Having ordered the test, retrieving the specimen has vast potential for error. First, inadequate patient preparation (for instance food intake, time of day, stage in menstrual cycle, smoking, medication, or co-morbidities) can influence the interpretation of results . Further risks occur during the collection of the specimen (for instance inappropriate volume, hemolysed/clotted specimens, specimen contamination, wrong type of specimen for the analysis, and inappropriate timing) . After collection, transportation errors include delays, inappropriate temperature, and specimen damage . What should be the position of clinical laboratory professionals as the confront requests for out of date, repetitive, or inappropriate tests? What should be the position of clinical laboratory professionals as they deal with colleagues who are incapable or unwilling to maintain quality? . Consulting the lab personnel, who possess the most in-depth knowledge of the aforementioned factors, can eliminate, or at least reduce, these potential errors. Therefore, advocacy on the part of the laboratory clinician involves the education of primary clinicians and residents, which could be seen as a sort of indirect advocacy.

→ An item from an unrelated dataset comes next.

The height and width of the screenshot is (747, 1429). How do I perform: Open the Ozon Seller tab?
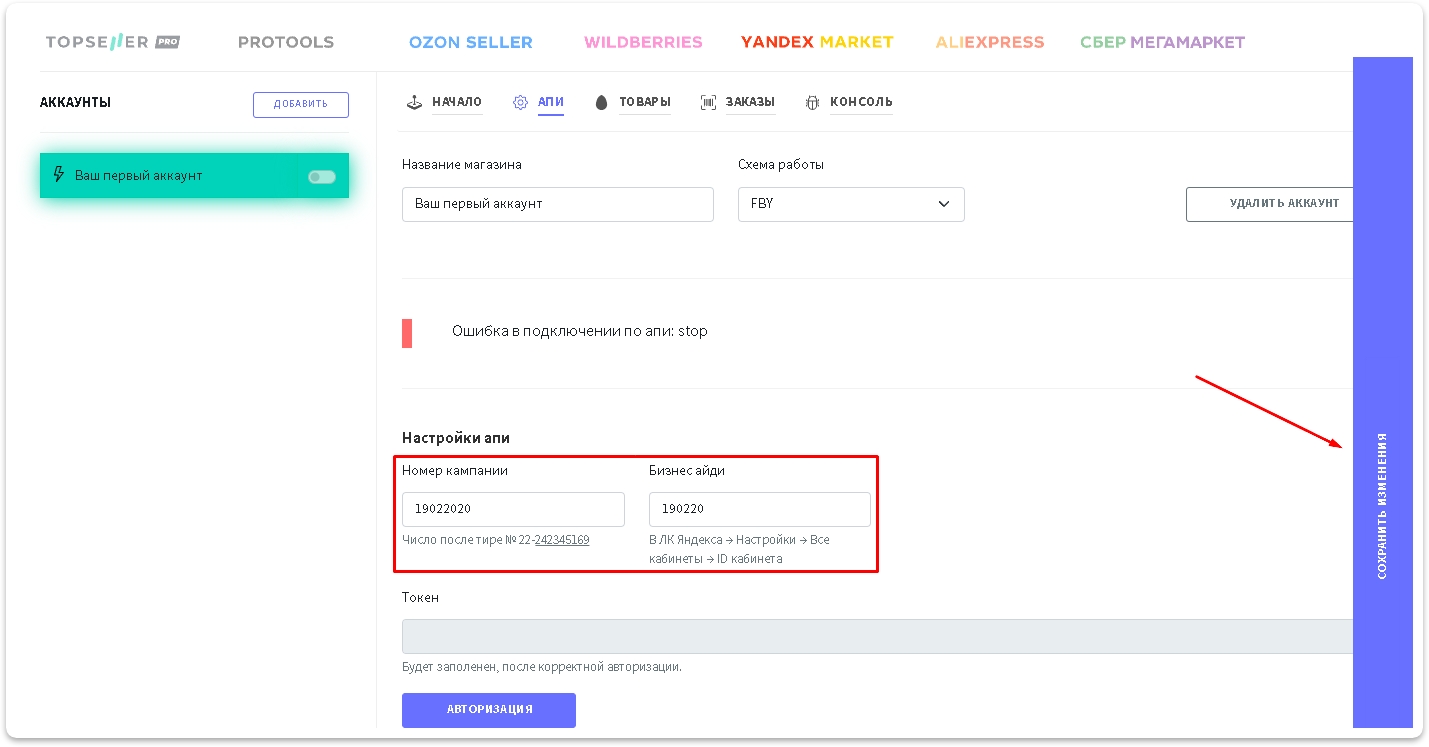(x=470, y=42)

Despite a perceived limited advancement in the reporting of errors, healthcare professionals should remain optimistic that with a continued emphasis on advocacy, including error reporting, the situation will move in a positive direction. Over time, the delivery of medicine has become increasingly complex and patient care, including safety, has become multi-disciplinary, which needs to be fully understood. There needs to be a continued emphasis on optimizing the system, both in terms of achievement and blame, rather than singling out individuals. When the interest is centered on avoiding consequences of an error, rather than patient safety, the idea of advocacy is lost. Even when physicians are not in direct patient contact, they must think about how the tests that are ordered and results given affect patients and intervene when necessary. Although at times it may seem like an endless struggle, our patients deserve a continuing best effort.